• EXERCISE GOAL
What lines in the listing below hold the string "agent"? Please copy them out.
"""
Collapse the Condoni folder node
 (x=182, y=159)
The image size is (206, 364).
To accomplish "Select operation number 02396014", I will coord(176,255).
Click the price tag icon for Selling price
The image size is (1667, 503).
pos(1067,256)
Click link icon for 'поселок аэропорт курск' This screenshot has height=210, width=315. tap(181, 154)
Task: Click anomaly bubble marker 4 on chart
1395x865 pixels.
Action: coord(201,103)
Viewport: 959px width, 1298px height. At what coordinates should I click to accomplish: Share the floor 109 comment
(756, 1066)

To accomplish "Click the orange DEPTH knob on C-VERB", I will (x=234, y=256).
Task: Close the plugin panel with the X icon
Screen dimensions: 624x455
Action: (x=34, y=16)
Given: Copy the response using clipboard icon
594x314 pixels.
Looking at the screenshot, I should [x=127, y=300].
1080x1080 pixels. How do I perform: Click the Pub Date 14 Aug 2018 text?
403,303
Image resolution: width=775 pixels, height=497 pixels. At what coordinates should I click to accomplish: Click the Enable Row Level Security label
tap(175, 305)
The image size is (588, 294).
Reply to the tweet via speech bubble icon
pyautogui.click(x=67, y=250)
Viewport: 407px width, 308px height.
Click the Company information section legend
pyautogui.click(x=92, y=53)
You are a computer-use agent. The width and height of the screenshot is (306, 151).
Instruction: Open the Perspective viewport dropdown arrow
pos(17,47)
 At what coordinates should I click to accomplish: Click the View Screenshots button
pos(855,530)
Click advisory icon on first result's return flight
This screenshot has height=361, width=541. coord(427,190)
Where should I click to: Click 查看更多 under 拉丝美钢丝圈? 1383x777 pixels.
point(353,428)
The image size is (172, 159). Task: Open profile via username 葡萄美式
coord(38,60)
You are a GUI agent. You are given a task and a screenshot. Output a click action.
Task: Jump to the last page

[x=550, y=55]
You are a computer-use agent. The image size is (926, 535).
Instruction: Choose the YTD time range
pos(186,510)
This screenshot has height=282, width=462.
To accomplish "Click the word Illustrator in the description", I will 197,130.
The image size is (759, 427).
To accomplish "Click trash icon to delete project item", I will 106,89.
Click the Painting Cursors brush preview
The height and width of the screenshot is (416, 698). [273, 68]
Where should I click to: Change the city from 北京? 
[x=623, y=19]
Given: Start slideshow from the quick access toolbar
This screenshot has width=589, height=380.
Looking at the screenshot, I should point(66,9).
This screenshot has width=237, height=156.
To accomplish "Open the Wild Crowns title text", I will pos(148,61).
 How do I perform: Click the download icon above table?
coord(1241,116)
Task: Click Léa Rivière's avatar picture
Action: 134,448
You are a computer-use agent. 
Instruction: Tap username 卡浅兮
"""
• TASK RESPONSE
You are a computer-use agent. The width and height of the screenshot is (306, 151).
You are a GUI agent. You are given a task and a screenshot. Output a click action.
You are a computer-use agent. The image size is (926, 535).
You are a computer-use agent. 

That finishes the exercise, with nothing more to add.